With the new system, parameters have names, documentation, and types that make it possible to type-check parameters for correctness before using them. The parameters can be queried and set both when starting Simics from the command-line, and from within Eclipse.
Here is a screenshot showing some of the parameters available for the QSP ARM system with VxWorks 7. Note the use of groups to reduce the clutter of parameters, and the type and documentation for the selected parameter shown.
Modeling Improvements – Collaboration between Workflows and Access to Models
Simics 5 debuts the new Simics SystemC library, which is an entirely new way of integrating SystemC models with Simics. The SystemC library makes it possible to run existing SystemC and SystemC TLM-2-compliant models in Simics, using the Simics command-line and Eclipse GUI to inspect and control the model. System models are typically built using Simics instruction-set simulators and board models, interfacing to SystemC models for particular hardware devices – including using cycle-accurate and AT-style SystemC models.
The SystemC library provides a set of ready-to-use “gaskets” that provide a way to expose SystemC interfaces to the Simics framework, without having to write any conversion code either on the Simics or SystemC side. Adapting a SystemC model to run inside of Simics is just a few lines of code related to registering the SystemC model with the Simics run-time system.

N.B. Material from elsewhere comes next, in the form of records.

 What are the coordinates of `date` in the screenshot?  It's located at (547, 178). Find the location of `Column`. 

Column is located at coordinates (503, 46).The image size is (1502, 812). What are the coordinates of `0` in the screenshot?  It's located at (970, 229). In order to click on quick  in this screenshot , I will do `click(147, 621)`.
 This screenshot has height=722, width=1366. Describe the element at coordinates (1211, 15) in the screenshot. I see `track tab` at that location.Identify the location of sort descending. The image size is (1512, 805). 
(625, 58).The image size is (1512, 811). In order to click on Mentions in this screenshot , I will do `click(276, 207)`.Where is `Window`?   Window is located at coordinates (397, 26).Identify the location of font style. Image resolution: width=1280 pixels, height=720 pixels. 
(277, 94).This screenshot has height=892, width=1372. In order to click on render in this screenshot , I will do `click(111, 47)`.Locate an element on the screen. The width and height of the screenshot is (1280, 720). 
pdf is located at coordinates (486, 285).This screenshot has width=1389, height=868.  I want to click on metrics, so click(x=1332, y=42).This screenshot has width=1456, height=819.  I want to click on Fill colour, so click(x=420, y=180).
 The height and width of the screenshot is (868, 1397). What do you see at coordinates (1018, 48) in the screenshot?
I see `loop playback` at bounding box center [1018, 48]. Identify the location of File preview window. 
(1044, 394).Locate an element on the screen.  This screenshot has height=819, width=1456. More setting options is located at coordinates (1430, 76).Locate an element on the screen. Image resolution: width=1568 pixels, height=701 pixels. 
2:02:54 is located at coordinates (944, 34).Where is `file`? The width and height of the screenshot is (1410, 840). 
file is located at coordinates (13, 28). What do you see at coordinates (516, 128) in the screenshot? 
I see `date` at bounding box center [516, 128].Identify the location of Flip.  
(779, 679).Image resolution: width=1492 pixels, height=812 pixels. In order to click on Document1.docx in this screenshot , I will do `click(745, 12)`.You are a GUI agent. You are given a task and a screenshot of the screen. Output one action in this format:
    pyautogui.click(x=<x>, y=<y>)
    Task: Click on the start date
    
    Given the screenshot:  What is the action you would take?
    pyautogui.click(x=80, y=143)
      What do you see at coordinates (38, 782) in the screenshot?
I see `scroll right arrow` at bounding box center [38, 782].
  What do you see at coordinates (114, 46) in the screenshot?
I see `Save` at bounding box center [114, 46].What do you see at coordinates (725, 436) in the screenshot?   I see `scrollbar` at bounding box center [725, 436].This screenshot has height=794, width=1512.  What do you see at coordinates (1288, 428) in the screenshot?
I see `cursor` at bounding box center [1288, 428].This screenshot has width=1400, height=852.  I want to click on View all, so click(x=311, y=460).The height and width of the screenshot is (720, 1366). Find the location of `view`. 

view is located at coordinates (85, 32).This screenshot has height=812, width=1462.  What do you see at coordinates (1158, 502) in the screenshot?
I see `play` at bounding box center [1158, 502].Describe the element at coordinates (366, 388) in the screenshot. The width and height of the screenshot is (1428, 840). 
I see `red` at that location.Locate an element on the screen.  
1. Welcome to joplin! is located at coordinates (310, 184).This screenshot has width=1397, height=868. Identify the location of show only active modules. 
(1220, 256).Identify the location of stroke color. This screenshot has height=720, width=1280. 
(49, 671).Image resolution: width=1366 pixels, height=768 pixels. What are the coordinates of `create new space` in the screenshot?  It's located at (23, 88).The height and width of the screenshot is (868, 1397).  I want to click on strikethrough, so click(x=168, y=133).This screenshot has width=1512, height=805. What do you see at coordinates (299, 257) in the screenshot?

A common use case for Simics with SystemC is to use Simics to provide a fast model of a platform, while SystemC is used to write detailed timing models of some piece of hardware. The new SystemC library makes it easier to support this kind of simulator integration and mixed-level setups, making Simics models useful for tasks in hardware design and validation.
Simics 5 offers improved debugging of Simics and Simics models. Debugging a Simics process works in Eclipse as well as from the command-line. Using a customized version of gdb, there is debugger support for Simics DML, including inspecting the types and values of DML variables and setting breakpoints and stepping through DML source code. As always, debugging Simics supports models and extensions written in C and C++. Python code debugging is supported using PyDev. The screenshot below shows an example of debugging a Simics DML model in Eclipse.
New Installer
Starting with Simics 5, Simics installation will use the Wind River installer used by all other Wind River products. This brings a new level of convenience to Simics installation – with the Wind River installer, all you need to do is to download a single installer file, and that will in turn download and install all other parts of the product. Users no longer need to know the particular packages that they should download, nor install each package manually.
The Wind River installer fully supports offline installations as well, since we know that our customers often need to be able to download and install Simics into installations that are truly offline.
Eclipse GUI Improvements
Simics Eclipse has been updated to Eclipse 4.4, and Simics Eclipse now has a Log view that displays log messages from the simulated target system. This makes it easier to peruse the log messages that Simics emits during a run, and keeps the Simics command-line interface interaction cleaner, as can be seen in the screenshot below. It is also easier to read the logs when displayed in a structured table.
Summary
Simics 5 builds on the existing feature set of Simics, improving performance, making Simics easier to install and use, and adding collaboration and automation features. We have added features to make it easier to get value out of Simics, in particular for supporting Agile methods and continuous practices.